** Requirements **
Copy everything from "Thankfully, most of" down to "take some Beano." in the piece below on annoying airline passengers, swapping "The Stink Bomb" for "The Odor Cloud".

Earlier this week, Conrad Hilton III, an heir to the Hilton fortune, was charged with the felony of interfering with a flight crew, based upon his behavior on a July 31 flight from London to Los Angeles.
Apparently the 20-year-old WAET (Walking Argument for an Estate Tax) assaulted crew members, threatened to get them fired, smoked marijuana and tobacco, subjected children to obscene rants and used the word "peasants" to describe everyone else on the flight.
Thankfully, most of us will never be see in-flight behavior that obnoxious but here are some lesser offenders that are still plenty annoying:
1. The Stink Bomb
I don't know what you ate before you got on the plane, but do everyone a favor and eat something else next time. Or take some Beano.
2. The Leaky Faucet
It's not your fault that you've got a pea-sized bladder but it is your fault for drinking so water during the flight. And for God's sake why didn't you request an aisle seat?
3. The Phone Yakker
It's one thing to make a quick call to your spouse to say that the flight has landed; it's quite another to have an extended and loud one-sided conversation.
4. Get a Room
It's sweet that you two either 1) just got married, 2) just got engaged, 3) just started dating, or 4) just met, but please keep your tongue in your own mouth.

** Record excerpts **
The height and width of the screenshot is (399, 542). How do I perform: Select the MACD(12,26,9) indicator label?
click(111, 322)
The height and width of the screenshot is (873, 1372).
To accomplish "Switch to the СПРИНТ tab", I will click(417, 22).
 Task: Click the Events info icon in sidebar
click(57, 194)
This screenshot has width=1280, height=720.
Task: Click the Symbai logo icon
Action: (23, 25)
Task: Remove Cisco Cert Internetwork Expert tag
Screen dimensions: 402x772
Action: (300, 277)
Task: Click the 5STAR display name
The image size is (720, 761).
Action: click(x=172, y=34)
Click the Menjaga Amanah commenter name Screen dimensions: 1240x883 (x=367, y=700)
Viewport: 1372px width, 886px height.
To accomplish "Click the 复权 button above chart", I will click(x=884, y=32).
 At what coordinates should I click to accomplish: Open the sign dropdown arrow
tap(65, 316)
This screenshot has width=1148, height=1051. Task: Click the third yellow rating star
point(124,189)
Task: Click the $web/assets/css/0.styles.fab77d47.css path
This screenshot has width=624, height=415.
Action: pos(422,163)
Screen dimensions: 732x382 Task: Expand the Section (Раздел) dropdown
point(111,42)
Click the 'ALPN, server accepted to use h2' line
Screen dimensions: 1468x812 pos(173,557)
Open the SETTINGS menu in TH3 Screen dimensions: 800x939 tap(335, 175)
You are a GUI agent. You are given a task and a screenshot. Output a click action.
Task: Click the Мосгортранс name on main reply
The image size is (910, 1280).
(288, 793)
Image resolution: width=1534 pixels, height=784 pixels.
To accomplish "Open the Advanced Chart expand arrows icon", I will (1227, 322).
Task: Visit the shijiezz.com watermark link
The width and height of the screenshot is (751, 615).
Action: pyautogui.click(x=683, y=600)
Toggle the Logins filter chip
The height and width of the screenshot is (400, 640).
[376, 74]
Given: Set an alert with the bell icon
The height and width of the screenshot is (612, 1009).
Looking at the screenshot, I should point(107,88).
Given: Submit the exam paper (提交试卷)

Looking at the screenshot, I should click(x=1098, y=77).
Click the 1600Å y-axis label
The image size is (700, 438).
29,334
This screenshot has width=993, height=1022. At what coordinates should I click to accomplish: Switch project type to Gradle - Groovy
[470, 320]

** Exercise answer **
Thankfully, most of us will never be see in-flight behavior that obnoxious but here are some lesser offenders that are still plenty annoying:
1. The Odor Cloud
I don't know what you ate before you got on the plane, but do everyone a favor and eat something else next time. Or take some Beano.